Yes I know, but theres nothing wrong with a bit of cheese (unless its my feet your complaining about).

So I spent my last 2 weeks in South America on the beach. We decided that after the frantic pace of our travelling we deserved a bit of time to chill out before we went home. From Cuidad Bolivar we went to Santa Fe via Barcelona. We went to barcelona because we’d mistakenly got the idea it was a pretty city, but in fact it looked like it had fallen out the back of a giant cement mixer. So we left the next morning to go to the beach. The LP describes Santa Fe as a small ecotoursit resort that’s a bit of a gringo hangout. It managed to stop us for a week, we were going to move on but it offered everything we wanted - cheap living, nice sand, nice water, nice sun and brazillians to beat at football, yes we got stuck. Out only real activity that week was going on a boat trip to 3 beaches on 3 islands in the Parque Nacional Mochima.

The first beach allowed us to stop and chill for a couple of hours, and had some good snorkelling over the rocks that formed the sides of the bay. The anenamoes were of every colour in the rainbow, and the fish were brighlty coloured and a huge variety of shapes. Beach 2 was in fact a very shallow coral reef and offered better snorkeling than earlier, but coral is very sharp and I made a couple of incisions into my feet as I forgot to look where I was kicking, and drifting - oops! Beach 3 was very similar to Santa Fe so we just had a staring match with a passing iguana.

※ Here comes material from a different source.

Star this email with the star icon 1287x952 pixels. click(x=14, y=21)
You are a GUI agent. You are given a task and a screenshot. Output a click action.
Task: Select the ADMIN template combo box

From Santa Fe we moved to Caracas which gave us all culture shock. Here we said goodbye to 2 of our group of 5. We wanted to find a bar to sit around and have a chat over a couple of beers, but we failed. Every builiding marked bar turned out to be a brothel - the more respectable the establishment looked from the outside, the less it actually was - wierd & very scary. The next day saw the strike/public holiday/weekend curse strike again and the 3 of us that were going to lurn to scuba dive on Los Roques had to sort out accomodation (a tent), food, flights and the course - well as it was a Saturday things weren’t too bad we managed to do almost everything, and meet an alcoholic english teacher who got pissed sitting at the back of the bus and then passed water into the beer bottels. Apparently the fact that he also split up with his girlfriend whilst sitting next to us had nothing to do with it - he had another and he knew it wouldn’t work he only wanted to show her what life was really like - hmmm… nice guy.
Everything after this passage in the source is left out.